マスターが先にこちらに気づいて、あいさつを交わす。思ったが、一番年下の俺が敬語を使わなくていいだろうか。まあ、とがめられてはいないので大丈夫だろう。敬語は慣れないしな。


「お、起きたか。昨日はぐっすりだったな。いびきがこの部屋まで聞こえてきたぜ」

「マジか……悪かったな」

「冗談だよ、冗談。聞こえてくるわけねえだろ」


タケが笑いながら俺の背中を叩いてくる。


「……朝から元気だな」


少し後から来たツカサが、呆れたように言う。ツカサは朝には弱いようだ。俺はサンドイッチを一口食う。……買った記憶のないハムが挟まっていた。


「なあ、マスター。ハムなんてここにあったか?」


聞くと、よくぞ聴いてくれた、とでも言いたいような顔で言う。


「それは、昨日深夜にこっそりと買ってきたんだ」

「……え?」


俺はしばし固まる。ツカサとタケは知っていたようで、俺たちを気にせず話している。


「……大丈夫だったのか?」

「ああ。強いて言えば途中警察と会ったが、あいつら逃走者の顔さえ覚えてねえから余裕だったぜ」

「ああ……そうか」


どんな顔をすればいいかわからなかったので、とりあえず笑っておいた。


「意外と大丈夫っぽいから、これからは普通に外出することにするぞ」


俺の笑みは早くも崩れた。


「いやいやいや、さすがにまずい!一人見つかったらみんな芋づる式に捕まるかもしれないんだぞ!」


急に大声を出した俺をみんなが見る。だが、数秒の沈黙のあと、みんなはしていた行動を再開した。
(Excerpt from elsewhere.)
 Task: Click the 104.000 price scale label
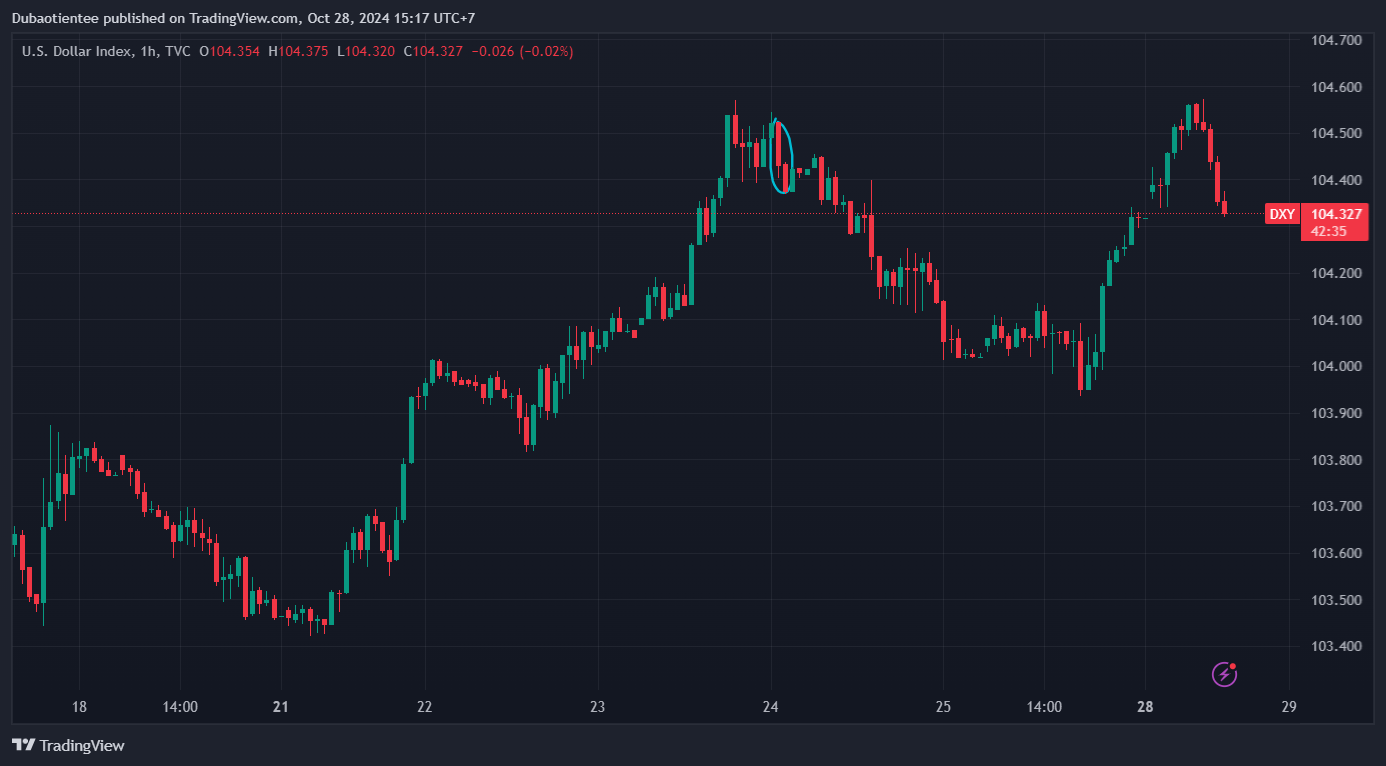1336,366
「とりあえず、できるだけ外出は控えてくれ。1人でも捕まるとまずいんだ」


俺はボリュームを下げて言う。マスターはしぶしぶ、というような顔で頷いた。とりあえず一安心だろう。マスターはすぐに世間話をしだした。

……大丈夫かな、本当に。残り少ないコーヒーを飲み干すと心配が増した。当の本人は、そんなことは知らずにツカサたちと喋っている。


俺は図書館に来た。できる限り早くこの状況を解決しなければ、という焦りのような物が、今朝の一件で大きくなってきた。あの部屋にいると危機感を忘れてしまいそうだ。居心地はいいが、ずっとあのままではいられないんだ。


一番新しい政治の本を探す。ササキについて調べるためだ。あの男をどうにか説得できれば、コソコソ隠れて過ごす必要はなくなる。


少し探して、なかなかきれいな本を見つけた。表紙には今の首相官邸が描いてある。どこかで見たことがある絵だな。


……しばらく考えて、サラが見せてくれた絵とそっくりだと思い出した。まあ、あの絵の上手さなら表紙に使われてもおかしくはないな。

そう思いながら発行日を見ると、つい三ヶ月前となっている。早速テーブルに持っていく。


本を開くと、ササキの写真がいきなり載っていた。

この男がササキか……初めて見るが、なんとなく見たことがあるような……。フルネームはどこだ?……見つけた。ササキ カズヒロというらしい。ササキ カズヒロ?ああ……なるほど。

俺はこの男を知っていた。むしろ一目見てわからない方がおかしかったんだ。

本を閉じて、早足でアジトに向かう。俺のするべきことは決まったようだ。